[MATERIAL PROVIDED — start]

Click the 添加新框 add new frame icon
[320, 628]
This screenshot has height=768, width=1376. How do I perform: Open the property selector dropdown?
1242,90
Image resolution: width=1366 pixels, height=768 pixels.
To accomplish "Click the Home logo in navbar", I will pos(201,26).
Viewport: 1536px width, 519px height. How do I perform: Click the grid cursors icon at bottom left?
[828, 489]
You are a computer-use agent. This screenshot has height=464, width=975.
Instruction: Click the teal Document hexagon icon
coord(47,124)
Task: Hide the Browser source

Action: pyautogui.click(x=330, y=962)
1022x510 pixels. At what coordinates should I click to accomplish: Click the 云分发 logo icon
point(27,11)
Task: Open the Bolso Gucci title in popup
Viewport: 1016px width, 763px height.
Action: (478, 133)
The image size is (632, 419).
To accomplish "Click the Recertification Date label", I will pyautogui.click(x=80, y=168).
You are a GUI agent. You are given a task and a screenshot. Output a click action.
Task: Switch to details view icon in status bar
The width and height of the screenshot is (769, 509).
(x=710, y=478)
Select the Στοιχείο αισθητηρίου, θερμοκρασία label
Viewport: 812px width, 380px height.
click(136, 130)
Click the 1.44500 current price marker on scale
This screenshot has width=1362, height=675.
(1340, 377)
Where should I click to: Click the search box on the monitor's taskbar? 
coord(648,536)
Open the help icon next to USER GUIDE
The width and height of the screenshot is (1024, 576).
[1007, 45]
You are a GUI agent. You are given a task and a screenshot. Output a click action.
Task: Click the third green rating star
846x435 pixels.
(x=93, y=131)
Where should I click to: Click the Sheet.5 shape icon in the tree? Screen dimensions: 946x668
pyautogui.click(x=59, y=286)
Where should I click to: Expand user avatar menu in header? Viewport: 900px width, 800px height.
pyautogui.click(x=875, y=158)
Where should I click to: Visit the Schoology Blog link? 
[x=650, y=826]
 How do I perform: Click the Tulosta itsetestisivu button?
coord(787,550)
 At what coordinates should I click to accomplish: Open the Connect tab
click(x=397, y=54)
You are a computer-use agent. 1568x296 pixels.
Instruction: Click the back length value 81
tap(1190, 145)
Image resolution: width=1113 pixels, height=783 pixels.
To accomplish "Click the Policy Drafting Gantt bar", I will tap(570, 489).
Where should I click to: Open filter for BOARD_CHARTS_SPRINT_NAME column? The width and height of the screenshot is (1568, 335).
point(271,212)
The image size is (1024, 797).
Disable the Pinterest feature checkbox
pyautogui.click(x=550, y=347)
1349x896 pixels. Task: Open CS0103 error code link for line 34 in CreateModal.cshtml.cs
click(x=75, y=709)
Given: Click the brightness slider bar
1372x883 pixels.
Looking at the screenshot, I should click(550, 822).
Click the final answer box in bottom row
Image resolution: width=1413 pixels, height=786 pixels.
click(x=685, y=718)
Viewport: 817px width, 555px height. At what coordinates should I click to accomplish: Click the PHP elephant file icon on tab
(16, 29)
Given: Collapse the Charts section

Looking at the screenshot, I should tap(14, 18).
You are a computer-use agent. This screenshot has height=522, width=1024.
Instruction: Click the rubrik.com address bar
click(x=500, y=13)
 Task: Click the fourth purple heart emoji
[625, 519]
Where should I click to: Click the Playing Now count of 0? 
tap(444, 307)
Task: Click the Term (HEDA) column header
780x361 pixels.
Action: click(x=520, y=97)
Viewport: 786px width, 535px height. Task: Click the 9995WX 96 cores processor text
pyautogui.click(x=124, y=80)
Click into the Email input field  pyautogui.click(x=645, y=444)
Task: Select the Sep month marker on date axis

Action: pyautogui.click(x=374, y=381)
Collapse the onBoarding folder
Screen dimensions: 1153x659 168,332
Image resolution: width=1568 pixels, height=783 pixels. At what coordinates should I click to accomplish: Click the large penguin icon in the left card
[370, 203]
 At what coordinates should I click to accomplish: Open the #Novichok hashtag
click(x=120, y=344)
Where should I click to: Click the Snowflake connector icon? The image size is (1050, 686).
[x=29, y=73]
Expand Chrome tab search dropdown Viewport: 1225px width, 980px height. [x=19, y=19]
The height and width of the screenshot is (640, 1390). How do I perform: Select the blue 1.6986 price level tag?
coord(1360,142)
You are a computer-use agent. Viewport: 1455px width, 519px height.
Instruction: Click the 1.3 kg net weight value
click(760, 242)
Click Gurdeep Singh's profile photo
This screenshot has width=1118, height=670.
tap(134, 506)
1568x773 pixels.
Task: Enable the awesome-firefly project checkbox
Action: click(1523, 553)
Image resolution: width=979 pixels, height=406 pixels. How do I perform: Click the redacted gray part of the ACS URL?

[MATERIAL PROVIDED — finish]

Write the data out again. Match it word for word.

Click the 添加新框 add new frame icon
[320, 628]
This screenshot has height=768, width=1376. How do I perform: Open the property selector dropdown?
1242,90
Image resolution: width=1366 pixels, height=768 pixels.
To accomplish "Click the Home logo in navbar", I will pos(201,26).
Viewport: 1536px width, 519px height. How do I perform: Click the grid cursors icon at bottom left?
[828, 489]
You are a computer-use agent. This screenshot has height=464, width=975.
Instruction: Click the teal Document hexagon icon
coord(47,124)
Task: Hide the Browser source

Action: pyautogui.click(x=330, y=962)
1022x510 pixels. At what coordinates should I click to accomplish: Click the 云分发 logo icon
point(27,11)
Task: Open the Bolso Gucci title in popup
Viewport: 1016px width, 763px height.
Action: (478, 133)
The image size is (632, 419).
To accomplish "Click the Recertification Date label", I will pyautogui.click(x=80, y=168).
You are a GUI agent. You are given a task and a screenshot. Output a click action.
Task: Switch to details view icon in status bar
The width and height of the screenshot is (769, 509).
(x=710, y=478)
Select the Στοιχείο αισθητηρίου, θερμοκρασία label
Viewport: 812px width, 380px height.
click(136, 130)
Click the 1.44500 current price marker on scale
This screenshot has width=1362, height=675.
(1340, 377)
Where should I click to: Click the search box on the monitor's taskbar? 
coord(648,536)
Open the help icon next to USER GUIDE
The width and height of the screenshot is (1024, 576).
[1007, 45]
You are a GUI agent. You are given a task and a screenshot. Output a click action.
Task: Click the third green rating star
846x435 pixels.
(x=93, y=131)
Where should I click to: Click the Sheet.5 shape icon in the tree? Screen dimensions: 946x668
pyautogui.click(x=59, y=286)
Where should I click to: Expand user avatar menu in header? Viewport: 900px width, 800px height.
pyautogui.click(x=875, y=158)
Where should I click to: Visit the Schoology Blog link? 
[x=650, y=826]
 How do I perform: Click the Tulosta itsetestisivu button?
coord(787,550)
 At what coordinates should I click to accomplish: Open the Connect tab
click(x=397, y=54)
You are a computer-use agent. 1568x296 pixels.
Instruction: Click the back length value 81
tap(1190, 145)
Image resolution: width=1113 pixels, height=783 pixels.
To accomplish "Click the Policy Drafting Gantt bar", I will tap(570, 489).
Where should I click to: Open filter for BOARD_CHARTS_SPRINT_NAME column? The width and height of the screenshot is (1568, 335).
point(271,212)
The image size is (1024, 797).
Disable the Pinterest feature checkbox
pyautogui.click(x=550, y=347)
1349x896 pixels. Task: Open CS0103 error code link for line 34 in CreateModal.cshtml.cs
click(x=75, y=709)
Given: Click the brightness slider bar
1372x883 pixels.
Looking at the screenshot, I should click(550, 822).
Click the final answer box in bottom row
Image resolution: width=1413 pixels, height=786 pixels.
click(x=685, y=718)
Viewport: 817px width, 555px height. At what coordinates should I click to accomplish: Click the PHP elephant file icon on tab
(16, 29)
Given: Collapse the Charts section

Looking at the screenshot, I should tap(14, 18).
You are a computer-use agent. This screenshot has height=522, width=1024.
Instruction: Click the rubrik.com address bar
click(x=500, y=13)
 Task: Click the fourth purple heart emoji
[625, 519]
Where should I click to: Click the Playing Now count of 0? 
tap(444, 307)
Task: Click the Term (HEDA) column header
780x361 pixels.
Action: click(x=520, y=97)
Viewport: 786px width, 535px height. Task: Click the 9995WX 96 cores processor text
pyautogui.click(x=124, y=80)
Click into the Email input field  pyautogui.click(x=645, y=444)
Task: Select the Sep month marker on date axis

Action: pyautogui.click(x=374, y=381)
Collapse the onBoarding folder
Screen dimensions: 1153x659 168,332
Image resolution: width=1568 pixels, height=783 pixels. At what coordinates should I click to accomplish: Click the large penguin icon in the left card
[370, 203]
 At what coordinates should I click to accomplish: Open the #Novichok hashtag
click(x=120, y=344)
Where should I click to: Click the Snowflake connector icon? The image size is (1050, 686).
[x=29, y=73]
Expand Chrome tab search dropdown Viewport: 1225px width, 980px height. [x=19, y=19]
The height and width of the screenshot is (640, 1390). How do I perform: Select the blue 1.6986 price level tag?
coord(1360,142)
You are a computer-use agent. Viewport: 1455px width, 519px height.
Instruction: Click the 1.3 kg net weight value
click(760, 242)
Click Gurdeep Singh's profile photo
This screenshot has width=1118, height=670.
tap(134, 506)
1568x773 pixels.
Task: Enable the awesome-firefly project checkbox
Action: click(1523, 553)
Image resolution: width=979 pixels, height=406 pixels. How do I perform: Click the redacted gray part of the ACS URL?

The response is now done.